Stored items from a collection:
>>>

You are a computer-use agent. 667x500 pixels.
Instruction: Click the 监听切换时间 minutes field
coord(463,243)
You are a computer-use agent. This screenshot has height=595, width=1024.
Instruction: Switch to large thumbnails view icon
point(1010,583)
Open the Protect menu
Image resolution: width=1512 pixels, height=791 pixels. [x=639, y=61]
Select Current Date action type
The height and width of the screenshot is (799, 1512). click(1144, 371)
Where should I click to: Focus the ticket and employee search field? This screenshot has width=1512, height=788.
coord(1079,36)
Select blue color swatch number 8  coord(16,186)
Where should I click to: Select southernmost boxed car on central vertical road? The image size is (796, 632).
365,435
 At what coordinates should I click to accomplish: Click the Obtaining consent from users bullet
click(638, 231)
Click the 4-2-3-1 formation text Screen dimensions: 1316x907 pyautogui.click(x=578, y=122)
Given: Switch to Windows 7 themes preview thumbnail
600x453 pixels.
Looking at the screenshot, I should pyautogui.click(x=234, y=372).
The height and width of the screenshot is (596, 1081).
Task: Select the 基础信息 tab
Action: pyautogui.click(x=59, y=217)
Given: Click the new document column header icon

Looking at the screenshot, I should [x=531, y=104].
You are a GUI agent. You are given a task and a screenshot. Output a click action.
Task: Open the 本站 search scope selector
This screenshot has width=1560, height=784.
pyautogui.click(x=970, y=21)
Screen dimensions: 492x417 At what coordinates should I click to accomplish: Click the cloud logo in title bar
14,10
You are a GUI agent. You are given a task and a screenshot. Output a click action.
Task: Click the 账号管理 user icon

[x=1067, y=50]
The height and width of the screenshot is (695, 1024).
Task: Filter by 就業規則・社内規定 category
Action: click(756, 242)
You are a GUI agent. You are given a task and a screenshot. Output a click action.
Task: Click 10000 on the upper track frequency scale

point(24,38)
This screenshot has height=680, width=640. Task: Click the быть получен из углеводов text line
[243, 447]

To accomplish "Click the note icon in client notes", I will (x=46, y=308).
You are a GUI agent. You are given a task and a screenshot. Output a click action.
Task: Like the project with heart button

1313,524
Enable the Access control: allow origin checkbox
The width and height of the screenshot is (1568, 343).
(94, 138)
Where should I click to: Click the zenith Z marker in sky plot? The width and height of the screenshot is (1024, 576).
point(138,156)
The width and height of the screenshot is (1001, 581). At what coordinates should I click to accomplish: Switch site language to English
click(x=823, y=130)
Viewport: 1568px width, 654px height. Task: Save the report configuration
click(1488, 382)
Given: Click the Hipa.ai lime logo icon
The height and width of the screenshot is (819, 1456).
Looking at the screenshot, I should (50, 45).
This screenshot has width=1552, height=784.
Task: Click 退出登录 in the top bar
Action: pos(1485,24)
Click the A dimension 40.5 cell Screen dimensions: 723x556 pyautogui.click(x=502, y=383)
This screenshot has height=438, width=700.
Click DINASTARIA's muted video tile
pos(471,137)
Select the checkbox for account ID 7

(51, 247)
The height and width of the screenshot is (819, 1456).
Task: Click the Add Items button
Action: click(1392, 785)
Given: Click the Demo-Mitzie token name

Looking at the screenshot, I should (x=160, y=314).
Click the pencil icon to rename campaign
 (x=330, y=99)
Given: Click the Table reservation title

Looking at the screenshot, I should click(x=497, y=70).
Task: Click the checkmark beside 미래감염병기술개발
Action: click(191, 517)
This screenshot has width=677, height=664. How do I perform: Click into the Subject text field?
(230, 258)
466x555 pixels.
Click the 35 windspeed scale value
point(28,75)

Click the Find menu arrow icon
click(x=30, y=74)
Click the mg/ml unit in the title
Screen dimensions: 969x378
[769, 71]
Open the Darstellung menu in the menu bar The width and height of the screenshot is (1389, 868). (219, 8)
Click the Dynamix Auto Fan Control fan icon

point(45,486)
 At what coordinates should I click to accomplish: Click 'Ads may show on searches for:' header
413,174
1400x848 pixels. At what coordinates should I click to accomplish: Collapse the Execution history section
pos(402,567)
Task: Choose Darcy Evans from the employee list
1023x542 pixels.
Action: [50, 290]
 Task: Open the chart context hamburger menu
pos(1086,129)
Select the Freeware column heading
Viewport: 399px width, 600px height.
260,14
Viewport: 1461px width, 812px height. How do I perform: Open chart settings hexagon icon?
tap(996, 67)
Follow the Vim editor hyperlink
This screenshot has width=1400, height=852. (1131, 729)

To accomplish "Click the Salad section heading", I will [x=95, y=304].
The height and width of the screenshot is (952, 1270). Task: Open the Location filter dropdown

<<<

What you need to do.
Please repeat all of the records above, substituting "desktop agent" for every occurrence of "GUI agent" and leaving the rest untouched.

Output of the exercise.
You are a computer-use agent. 667x500 pixels.
Instruction: Click the 监听切换时间 minutes field
coord(463,243)
You are a computer-use agent. This screenshot has height=595, width=1024.
Instruction: Switch to large thumbnails view icon
point(1010,583)
Open the Protect menu
Image resolution: width=1512 pixels, height=791 pixels. [x=639, y=61]
Select Current Date action type
The height and width of the screenshot is (799, 1512). click(1144, 371)
Where should I click to: Focus the ticket and employee search field? This screenshot has width=1512, height=788.
coord(1079,36)
Select blue color swatch number 8  coord(16,186)
Where should I click to: Select southernmost boxed car on central vertical road? The image size is (796, 632).
365,435
 At what coordinates should I click to accomplish: Click the Obtaining consent from users bullet
click(638, 231)
Click the 4-2-3-1 formation text Screen dimensions: 1316x907 pyautogui.click(x=578, y=122)
Given: Switch to Windows 7 themes preview thumbnail
600x453 pixels.
Looking at the screenshot, I should pyautogui.click(x=234, y=372).
The height and width of the screenshot is (596, 1081).
Task: Select the 基础信息 tab
Action: pyautogui.click(x=59, y=217)
Given: Click the new document column header icon

Looking at the screenshot, I should [x=531, y=104].
You are a desktop agent. You are given a task and a screenshot. Output a click action.
Task: Open the 本站 search scope selector
This screenshot has width=1560, height=784.
pyautogui.click(x=970, y=21)
Screen dimensions: 492x417 At what coordinates should I click to accomplish: Click the cloud logo in title bar
14,10
You are a desktop agent. You are given a task and a screenshot. Output a click action.
Task: Click the 账号管理 user icon

[x=1067, y=50]
The height and width of the screenshot is (695, 1024).
Task: Filter by 就業規則・社内規定 category
Action: click(756, 242)
You are a desktop agent. You are given a task and a screenshot. Output a click action.
Task: Click 10000 on the upper track frequency scale

point(24,38)
This screenshot has height=680, width=640. Task: Click the быть получен из углеводов text line
[243, 447]

To accomplish "Click the note icon in client notes", I will (x=46, y=308).
You are a desktop agent. You are given a task and a screenshot. Output a click action.
Task: Like the project with heart button

1313,524
Enable the Access control: allow origin checkbox
The width and height of the screenshot is (1568, 343).
(94, 138)
Where should I click to: Click the zenith Z marker in sky plot? The width and height of the screenshot is (1024, 576).
point(138,156)
The width and height of the screenshot is (1001, 581). At what coordinates should I click to accomplish: Switch site language to English
click(x=823, y=130)
Viewport: 1568px width, 654px height. Task: Save the report configuration
click(1488, 382)
Given: Click the Hipa.ai lime logo icon
The height and width of the screenshot is (819, 1456).
Looking at the screenshot, I should (50, 45).
This screenshot has width=1552, height=784.
Task: Click 退出登录 in the top bar
Action: pos(1485,24)
Click the A dimension 40.5 cell Screen dimensions: 723x556 pyautogui.click(x=502, y=383)
This screenshot has height=438, width=700.
Click DINASTARIA's muted video tile
pos(471,137)
Select the checkbox for account ID 7

(51, 247)
The height and width of the screenshot is (819, 1456).
Task: Click the Add Items button
Action: click(1392, 785)
Given: Click the Demo-Mitzie token name

Looking at the screenshot, I should (x=160, y=314).
Click the pencil icon to rename campaign
 (x=330, y=99)
Given: Click the Table reservation title

Looking at the screenshot, I should click(x=497, y=70).
Task: Click the checkmark beside 미래감염병기술개발
Action: click(191, 517)
This screenshot has width=677, height=664. How do I perform: Click into the Subject text field?
(230, 258)
466x555 pixels.
Click the 35 windspeed scale value
point(28,75)

Click the Find menu arrow icon
click(x=30, y=74)
Click the mg/ml unit in the title
Screen dimensions: 969x378
[769, 71]
Open the Darstellung menu in the menu bar The width and height of the screenshot is (1389, 868). (219, 8)
Click the Dynamix Auto Fan Control fan icon

point(45,486)
 At what coordinates should I click to accomplish: Click 'Ads may show on searches for:' header
413,174
1400x848 pixels. At what coordinates should I click to accomplish: Collapse the Execution history section
pos(402,567)
Task: Choose Darcy Evans from the employee list
1023x542 pixels.
Action: [50, 290]
 Task: Open the chart context hamburger menu
pos(1086,129)
Select the Freeware column heading
Viewport: 399px width, 600px height.
260,14
Viewport: 1461px width, 812px height. How do I perform: Open chart settings hexagon icon?
tap(996, 67)
Follow the Vim editor hyperlink
This screenshot has width=1400, height=852. (1131, 729)

To accomplish "Click the Salad section heading", I will [x=95, y=304].
The height and width of the screenshot is (952, 1270). Task: Open the Location filter dropdown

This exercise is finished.